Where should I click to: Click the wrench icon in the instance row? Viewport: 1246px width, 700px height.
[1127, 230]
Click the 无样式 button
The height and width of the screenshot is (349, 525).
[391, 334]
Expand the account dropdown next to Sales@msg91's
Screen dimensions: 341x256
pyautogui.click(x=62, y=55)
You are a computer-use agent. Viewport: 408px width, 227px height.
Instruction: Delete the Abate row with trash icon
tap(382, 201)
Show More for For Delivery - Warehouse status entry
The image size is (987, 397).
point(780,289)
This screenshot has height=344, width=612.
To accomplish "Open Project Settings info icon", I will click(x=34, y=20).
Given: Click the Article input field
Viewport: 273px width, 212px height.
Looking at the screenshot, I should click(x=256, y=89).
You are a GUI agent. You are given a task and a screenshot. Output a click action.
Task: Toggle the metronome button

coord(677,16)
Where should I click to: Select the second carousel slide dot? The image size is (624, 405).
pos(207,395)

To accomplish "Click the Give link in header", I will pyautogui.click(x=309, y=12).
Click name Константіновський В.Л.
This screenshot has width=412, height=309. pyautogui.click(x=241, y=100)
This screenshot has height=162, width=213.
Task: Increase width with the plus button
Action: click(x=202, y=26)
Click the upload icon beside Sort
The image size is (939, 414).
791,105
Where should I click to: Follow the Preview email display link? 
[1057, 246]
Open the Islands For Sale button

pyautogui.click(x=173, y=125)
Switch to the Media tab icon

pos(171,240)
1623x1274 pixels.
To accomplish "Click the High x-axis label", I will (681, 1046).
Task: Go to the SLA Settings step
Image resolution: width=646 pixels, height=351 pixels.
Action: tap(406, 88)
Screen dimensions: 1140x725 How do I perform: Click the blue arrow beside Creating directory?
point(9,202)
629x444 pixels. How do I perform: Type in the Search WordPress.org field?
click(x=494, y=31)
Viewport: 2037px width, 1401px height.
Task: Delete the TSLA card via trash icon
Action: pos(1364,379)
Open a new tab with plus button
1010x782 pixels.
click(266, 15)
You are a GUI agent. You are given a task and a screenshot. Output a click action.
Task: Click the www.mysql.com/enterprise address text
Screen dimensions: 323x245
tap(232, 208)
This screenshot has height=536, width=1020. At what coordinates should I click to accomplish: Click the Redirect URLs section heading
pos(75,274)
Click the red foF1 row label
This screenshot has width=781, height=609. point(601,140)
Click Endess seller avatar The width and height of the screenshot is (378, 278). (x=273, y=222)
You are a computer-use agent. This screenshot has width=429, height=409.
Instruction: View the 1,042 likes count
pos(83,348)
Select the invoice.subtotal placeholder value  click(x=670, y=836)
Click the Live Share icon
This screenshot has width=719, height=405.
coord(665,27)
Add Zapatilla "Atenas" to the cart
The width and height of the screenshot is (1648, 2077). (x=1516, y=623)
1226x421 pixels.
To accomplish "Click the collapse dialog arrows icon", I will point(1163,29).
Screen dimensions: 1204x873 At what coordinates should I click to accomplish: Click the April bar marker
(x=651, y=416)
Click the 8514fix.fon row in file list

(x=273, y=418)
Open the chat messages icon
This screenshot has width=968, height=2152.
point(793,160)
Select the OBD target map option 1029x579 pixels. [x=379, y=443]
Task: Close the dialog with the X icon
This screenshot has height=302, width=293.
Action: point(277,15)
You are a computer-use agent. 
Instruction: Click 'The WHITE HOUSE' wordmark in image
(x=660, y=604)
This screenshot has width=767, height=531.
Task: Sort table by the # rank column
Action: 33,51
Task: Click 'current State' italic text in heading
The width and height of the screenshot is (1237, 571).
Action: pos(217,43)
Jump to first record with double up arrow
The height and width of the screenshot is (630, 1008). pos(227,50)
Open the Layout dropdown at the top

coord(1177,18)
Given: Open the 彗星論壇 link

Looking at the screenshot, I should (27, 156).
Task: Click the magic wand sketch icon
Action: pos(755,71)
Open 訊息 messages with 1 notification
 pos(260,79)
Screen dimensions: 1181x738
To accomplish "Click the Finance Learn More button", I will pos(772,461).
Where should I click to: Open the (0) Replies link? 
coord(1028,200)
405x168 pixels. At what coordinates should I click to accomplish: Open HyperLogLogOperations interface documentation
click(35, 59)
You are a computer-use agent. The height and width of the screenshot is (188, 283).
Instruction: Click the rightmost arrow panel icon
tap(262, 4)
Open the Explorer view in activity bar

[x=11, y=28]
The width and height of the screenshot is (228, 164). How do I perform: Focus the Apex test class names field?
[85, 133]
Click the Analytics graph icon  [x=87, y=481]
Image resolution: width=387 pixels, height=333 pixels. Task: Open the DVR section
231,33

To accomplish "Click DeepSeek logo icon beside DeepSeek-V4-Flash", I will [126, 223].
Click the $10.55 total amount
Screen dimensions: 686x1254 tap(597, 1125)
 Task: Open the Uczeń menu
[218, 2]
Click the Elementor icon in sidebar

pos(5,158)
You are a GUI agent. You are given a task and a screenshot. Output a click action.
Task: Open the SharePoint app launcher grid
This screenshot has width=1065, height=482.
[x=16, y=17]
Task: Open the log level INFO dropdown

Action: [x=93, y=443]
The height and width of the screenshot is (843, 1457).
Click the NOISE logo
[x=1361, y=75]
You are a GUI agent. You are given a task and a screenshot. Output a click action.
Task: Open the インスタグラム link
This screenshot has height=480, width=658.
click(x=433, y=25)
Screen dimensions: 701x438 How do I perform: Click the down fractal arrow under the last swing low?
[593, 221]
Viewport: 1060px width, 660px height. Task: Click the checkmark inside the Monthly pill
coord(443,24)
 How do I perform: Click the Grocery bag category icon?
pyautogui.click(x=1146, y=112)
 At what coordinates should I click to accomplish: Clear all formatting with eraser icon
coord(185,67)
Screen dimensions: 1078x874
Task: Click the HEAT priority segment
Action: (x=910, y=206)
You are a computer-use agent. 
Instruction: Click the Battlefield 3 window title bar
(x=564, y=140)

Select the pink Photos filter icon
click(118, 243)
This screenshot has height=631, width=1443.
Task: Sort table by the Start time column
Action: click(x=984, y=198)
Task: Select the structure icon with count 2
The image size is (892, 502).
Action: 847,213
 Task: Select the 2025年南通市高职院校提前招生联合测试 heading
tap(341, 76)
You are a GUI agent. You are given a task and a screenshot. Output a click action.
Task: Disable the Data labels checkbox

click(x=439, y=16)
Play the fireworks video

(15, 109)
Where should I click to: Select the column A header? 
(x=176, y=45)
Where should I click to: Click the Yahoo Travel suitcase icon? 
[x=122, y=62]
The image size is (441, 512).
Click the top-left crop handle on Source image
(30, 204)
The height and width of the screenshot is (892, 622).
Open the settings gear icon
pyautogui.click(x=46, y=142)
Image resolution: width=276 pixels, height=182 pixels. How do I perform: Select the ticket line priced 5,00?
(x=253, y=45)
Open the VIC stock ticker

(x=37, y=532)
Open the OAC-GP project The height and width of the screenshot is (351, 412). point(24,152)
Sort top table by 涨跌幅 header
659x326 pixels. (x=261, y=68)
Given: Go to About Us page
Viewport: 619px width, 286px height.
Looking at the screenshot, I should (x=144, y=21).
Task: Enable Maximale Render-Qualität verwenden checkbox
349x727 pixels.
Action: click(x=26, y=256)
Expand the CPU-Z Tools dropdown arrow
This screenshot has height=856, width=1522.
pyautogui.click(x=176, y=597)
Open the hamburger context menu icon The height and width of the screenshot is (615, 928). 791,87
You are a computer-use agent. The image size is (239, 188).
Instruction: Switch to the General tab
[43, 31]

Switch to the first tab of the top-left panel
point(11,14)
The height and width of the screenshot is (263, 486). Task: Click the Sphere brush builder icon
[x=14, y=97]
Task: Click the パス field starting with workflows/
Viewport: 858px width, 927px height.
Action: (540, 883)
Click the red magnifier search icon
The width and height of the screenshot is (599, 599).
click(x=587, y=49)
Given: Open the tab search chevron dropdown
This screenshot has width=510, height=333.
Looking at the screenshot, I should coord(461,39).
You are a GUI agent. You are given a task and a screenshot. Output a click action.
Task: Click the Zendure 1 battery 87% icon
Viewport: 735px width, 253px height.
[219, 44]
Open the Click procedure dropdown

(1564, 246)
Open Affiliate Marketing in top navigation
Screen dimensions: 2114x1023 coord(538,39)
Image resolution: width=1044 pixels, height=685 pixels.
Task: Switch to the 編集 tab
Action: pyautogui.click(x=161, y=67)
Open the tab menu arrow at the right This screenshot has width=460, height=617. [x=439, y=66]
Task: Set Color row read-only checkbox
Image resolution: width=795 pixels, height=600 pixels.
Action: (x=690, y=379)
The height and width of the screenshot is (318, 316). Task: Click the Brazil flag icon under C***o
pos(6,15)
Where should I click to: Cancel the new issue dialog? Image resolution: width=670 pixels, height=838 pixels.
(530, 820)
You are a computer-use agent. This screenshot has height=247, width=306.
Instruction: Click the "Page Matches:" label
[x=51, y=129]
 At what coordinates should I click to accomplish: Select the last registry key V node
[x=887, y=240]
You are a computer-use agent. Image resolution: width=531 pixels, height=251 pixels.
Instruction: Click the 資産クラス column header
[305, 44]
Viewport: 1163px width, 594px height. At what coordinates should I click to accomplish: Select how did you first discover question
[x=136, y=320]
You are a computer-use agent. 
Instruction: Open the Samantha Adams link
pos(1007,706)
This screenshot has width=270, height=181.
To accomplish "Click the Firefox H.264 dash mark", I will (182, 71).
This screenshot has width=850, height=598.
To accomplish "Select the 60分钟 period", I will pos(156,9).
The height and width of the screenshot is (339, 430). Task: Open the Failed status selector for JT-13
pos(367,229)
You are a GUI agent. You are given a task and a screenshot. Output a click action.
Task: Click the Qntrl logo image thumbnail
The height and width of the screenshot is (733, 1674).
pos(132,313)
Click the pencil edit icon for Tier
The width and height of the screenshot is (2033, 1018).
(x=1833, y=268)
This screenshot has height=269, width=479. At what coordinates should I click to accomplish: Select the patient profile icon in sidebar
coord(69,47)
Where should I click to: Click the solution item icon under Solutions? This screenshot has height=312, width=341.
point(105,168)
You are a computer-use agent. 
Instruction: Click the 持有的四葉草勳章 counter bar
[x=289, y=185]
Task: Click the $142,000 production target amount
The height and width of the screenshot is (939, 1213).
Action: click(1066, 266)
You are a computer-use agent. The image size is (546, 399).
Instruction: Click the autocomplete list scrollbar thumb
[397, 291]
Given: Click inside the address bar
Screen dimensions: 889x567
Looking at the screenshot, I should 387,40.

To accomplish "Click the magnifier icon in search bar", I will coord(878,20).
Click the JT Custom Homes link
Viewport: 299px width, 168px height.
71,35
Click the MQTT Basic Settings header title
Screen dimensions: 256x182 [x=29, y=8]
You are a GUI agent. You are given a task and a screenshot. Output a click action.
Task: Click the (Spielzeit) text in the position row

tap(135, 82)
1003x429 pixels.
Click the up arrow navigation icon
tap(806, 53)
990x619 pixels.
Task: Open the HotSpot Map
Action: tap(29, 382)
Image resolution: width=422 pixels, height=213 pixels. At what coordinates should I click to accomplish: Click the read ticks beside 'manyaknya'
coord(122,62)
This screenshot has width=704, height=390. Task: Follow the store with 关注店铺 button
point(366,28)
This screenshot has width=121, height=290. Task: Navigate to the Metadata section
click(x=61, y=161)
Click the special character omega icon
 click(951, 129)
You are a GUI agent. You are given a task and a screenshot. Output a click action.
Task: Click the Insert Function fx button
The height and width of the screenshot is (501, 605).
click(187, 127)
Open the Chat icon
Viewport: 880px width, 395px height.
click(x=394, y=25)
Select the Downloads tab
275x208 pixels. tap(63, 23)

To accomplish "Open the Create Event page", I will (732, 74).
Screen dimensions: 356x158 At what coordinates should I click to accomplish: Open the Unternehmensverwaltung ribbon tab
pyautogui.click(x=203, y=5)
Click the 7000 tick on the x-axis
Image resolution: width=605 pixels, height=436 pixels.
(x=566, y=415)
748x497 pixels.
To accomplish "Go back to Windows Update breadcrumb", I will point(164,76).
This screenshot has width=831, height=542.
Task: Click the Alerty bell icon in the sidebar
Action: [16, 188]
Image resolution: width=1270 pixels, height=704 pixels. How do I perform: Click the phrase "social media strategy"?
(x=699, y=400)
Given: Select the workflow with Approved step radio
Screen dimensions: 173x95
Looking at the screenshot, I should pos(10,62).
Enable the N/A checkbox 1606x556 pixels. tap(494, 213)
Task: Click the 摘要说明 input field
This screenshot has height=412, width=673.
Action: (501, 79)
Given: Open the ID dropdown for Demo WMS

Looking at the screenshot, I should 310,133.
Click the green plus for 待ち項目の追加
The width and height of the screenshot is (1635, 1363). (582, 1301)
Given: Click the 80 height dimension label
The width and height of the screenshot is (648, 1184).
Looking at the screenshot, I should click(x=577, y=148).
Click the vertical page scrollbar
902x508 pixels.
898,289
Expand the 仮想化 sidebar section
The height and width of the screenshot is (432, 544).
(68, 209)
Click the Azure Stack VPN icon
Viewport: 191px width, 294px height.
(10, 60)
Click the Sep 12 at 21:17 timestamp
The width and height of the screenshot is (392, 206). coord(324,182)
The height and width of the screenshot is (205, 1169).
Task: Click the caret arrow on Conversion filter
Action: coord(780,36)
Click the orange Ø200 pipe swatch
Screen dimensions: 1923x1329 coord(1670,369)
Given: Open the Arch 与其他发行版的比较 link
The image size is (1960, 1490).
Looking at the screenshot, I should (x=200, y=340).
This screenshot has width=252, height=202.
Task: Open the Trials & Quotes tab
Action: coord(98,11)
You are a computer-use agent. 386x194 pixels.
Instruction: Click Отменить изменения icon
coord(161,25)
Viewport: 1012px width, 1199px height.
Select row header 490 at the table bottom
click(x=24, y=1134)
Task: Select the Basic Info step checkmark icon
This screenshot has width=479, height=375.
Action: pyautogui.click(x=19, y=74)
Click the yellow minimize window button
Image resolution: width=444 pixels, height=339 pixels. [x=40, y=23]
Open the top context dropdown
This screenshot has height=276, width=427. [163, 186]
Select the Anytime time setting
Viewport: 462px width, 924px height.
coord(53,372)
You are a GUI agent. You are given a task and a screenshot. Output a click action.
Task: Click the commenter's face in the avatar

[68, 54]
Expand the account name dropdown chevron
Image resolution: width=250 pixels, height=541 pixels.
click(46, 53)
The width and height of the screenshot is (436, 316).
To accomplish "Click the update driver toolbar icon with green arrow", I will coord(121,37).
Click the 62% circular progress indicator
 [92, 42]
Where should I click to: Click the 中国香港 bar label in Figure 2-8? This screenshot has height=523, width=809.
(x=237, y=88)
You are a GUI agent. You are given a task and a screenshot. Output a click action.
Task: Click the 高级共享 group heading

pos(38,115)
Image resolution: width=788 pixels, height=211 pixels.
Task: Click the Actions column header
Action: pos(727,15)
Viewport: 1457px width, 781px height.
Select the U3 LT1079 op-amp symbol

•••

**GOAL OF THE EXERCISE:** Rewrite the entries from the line with "Screen dimensions: 1140x725" to the line with "click(266, 15)", replacing "blue arrow" with "green arrow" and leaving everything else as it is.

**CORRECT RESPONSE:**
Screen dimensions: 1140x725 How do I perform: Click the green arrow beside Creating directory?
point(9,202)
629x444 pixels. How do I perform: Type in the Search WordPress.org field?
click(x=494, y=31)
Viewport: 2037px width, 1401px height.
Task: Delete the TSLA card via trash icon
Action: pos(1364,379)
Open a new tab with plus button
1010x782 pixels.
click(266, 15)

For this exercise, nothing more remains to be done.